You can also use this method with black-and-white manga as your training dataset.
As long as the tags are properly applied, it works just fine.
You can manually erase unwanted elements like text, speech bubbles, panel borders, or any distracting lines—this helps reduce visual noise in the dataset.
That said, if you have any colored images available, be sure to include them too.
That way, the model can learn the correct color mappings from the color images, and apply them to the grayscale ones.
Otherwise, the AI will try to guess color information based on its own understanding—and it’ll just end up picking something random based on the style.

When training on black-and-white manga, tagging is absolutely essential.
At a minimum, make sure you include:
“greyscale,” “monochrome,” “comic,” “halftone,” etc.—these tags tell the AI what kind of image it’s looking at.
When using an auto-tagging tool, try adjusting the confidence threshold to 0.1—this helps detect lower-confidence visual elements that might still be important.
Also, manga-specific drawing techniques—like "halftone""speech bubble",—should be explicitly tagged if possible.
You can use the Danbooru tag index to look up the correct vocabulary for these features.
Even for things like hair and eye color in B&W manga, it’s totally okay to use normal tags like “brown hair” or “brown eyes.”
As long as the image is also tagged with “greyscale” or “comic,” then more advanced community-trained checkpoints will be able to account for that and avoid misinterpreting the color info.

And if you find that your results still aren’t coming out right, you can always tweak things using positive/negative prompt tokens, regenerate some images, and retrain using those images.
Next, let’s talk about how many images you actually need in the training set when using this method.
In single-character LoRAs, it's ok to make the dataset as diverse and rich as possible, since you can always fix minor issues during image generation.
But for 2boys LoRAs, it’s a different story.
You really need to carefully filter out the best-quality images—skip the blurry ones—and put both your original source material and any AI-generated images you plan to reuse in the same folder.
If you want the LoRA to lean more toward the original art style, you can increase the ratio of raw, unmodified source images.
And don’t worry about file names—even if you duplicate the best images and their corresponding .txt tag files, your OS (like Windows11) will auto-rename the duplicates, and LoRA training tools support UTF-8 filenames just fine. You don’t need to rename everything into English.
Now, let’s talk about image types.
Close-up images almost always look better than full-body ones.
That’s just how AI generation works—detail quality falls off fast at long distances.
Even tools like adetailer may struggle to recover facial features at full-body scale.
However, full-body images are crucial for teaching the AI correct proportions.
So here’s a trick I discovered: when generating full-body samples, you can deliberately suppress certain features to prevent the AI from learning bad versions of them.
For example:
Use prompt tokens like “closed eyes,” “faceless,” or even “bald” to make the AI leave out those features entirely.
That way, you get a clean full-body reference without noisy detail on the face or hair.
Don’t worry—hair or eyes features will still be learned from other images in your set.
And because you explicitly tagged those “blank” images as “faceless” etc., they won’t bleed into the generation unless you use those tags later.

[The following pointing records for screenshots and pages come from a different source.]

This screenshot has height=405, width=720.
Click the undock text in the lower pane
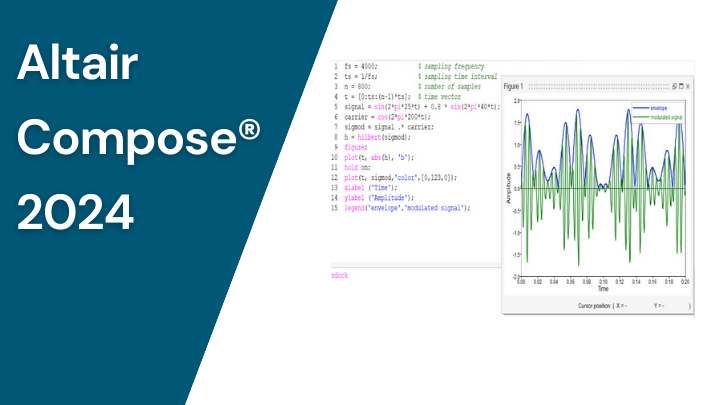coord(342,272)
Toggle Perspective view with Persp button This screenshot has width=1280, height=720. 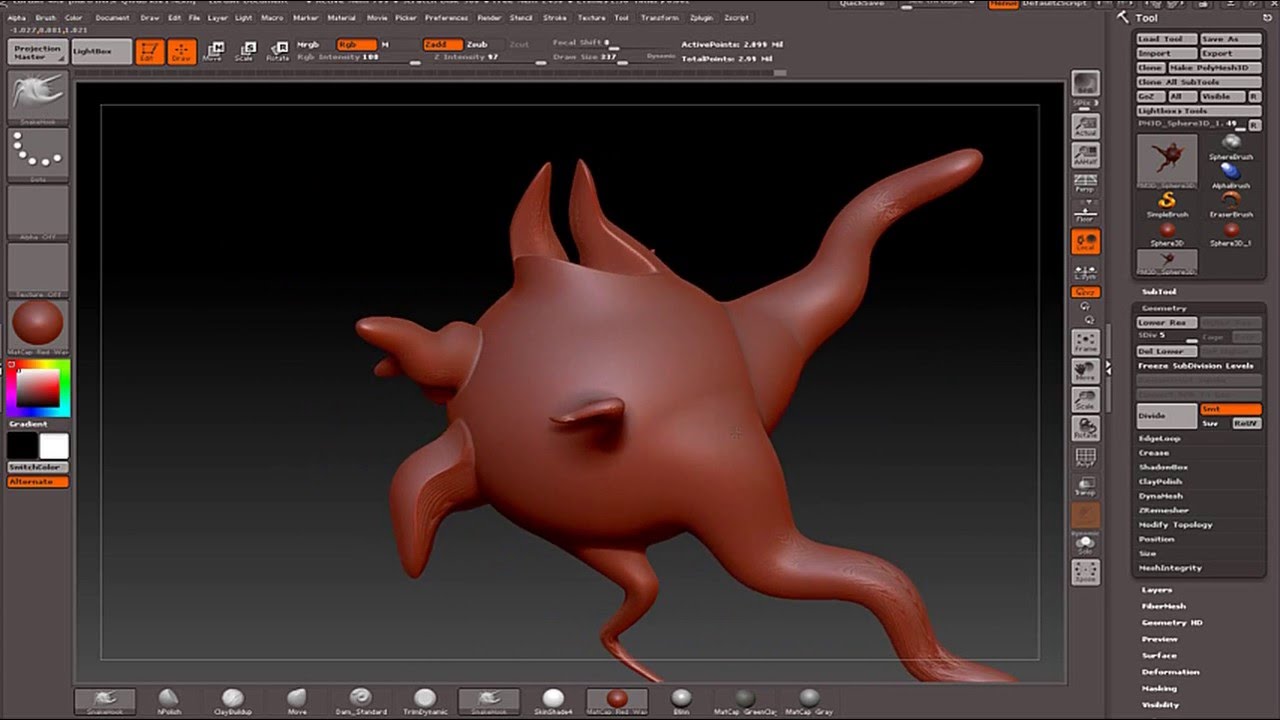tap(1085, 183)
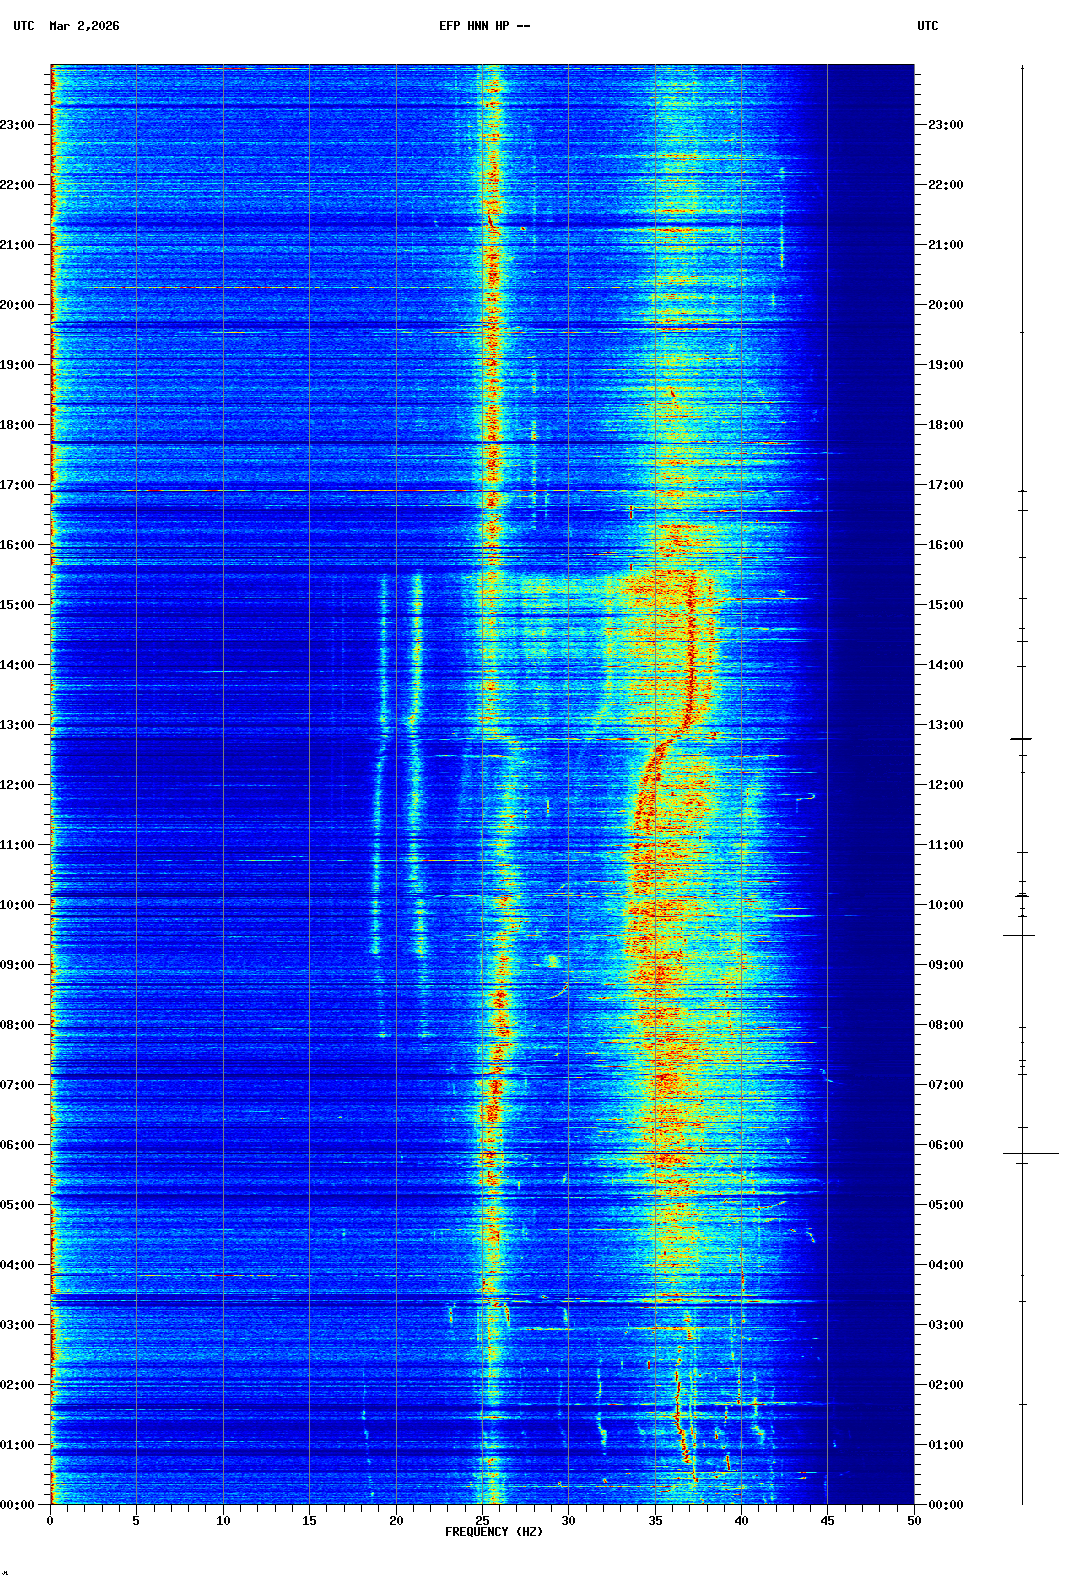Select the 10 Hz frequency tick label
Screen dimensions: 1066x1584
[223, 1520]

But, if your setup can generate proper full-body detail using hires.fix or adetailer, don’t bother with the faceless trick.
In my testing, 99% of the time the AI respects the faceless tag, but there’s always that one weird generation where you get something uncanny. It can be spooky.
The same logic applies to hands and feet—you can use poses, gloves, socks, or out of frame to suppress poorly drawn hands, or even generate dedicated hand references separately.
The key point here is: this trick isn’t about increasing generation quality—it’s about making sure the AI doesn’t learn bad patterns from messy source data.
If you’ve ever used character LoRAs that produce blurry or distorted hands, this is one of the reasons.
Yes, some of it comes from checkpoint randomness—but more often it’s because anime source material barely bothers drawing hands, and the LoRA ended up overfitting on lazy animation frames.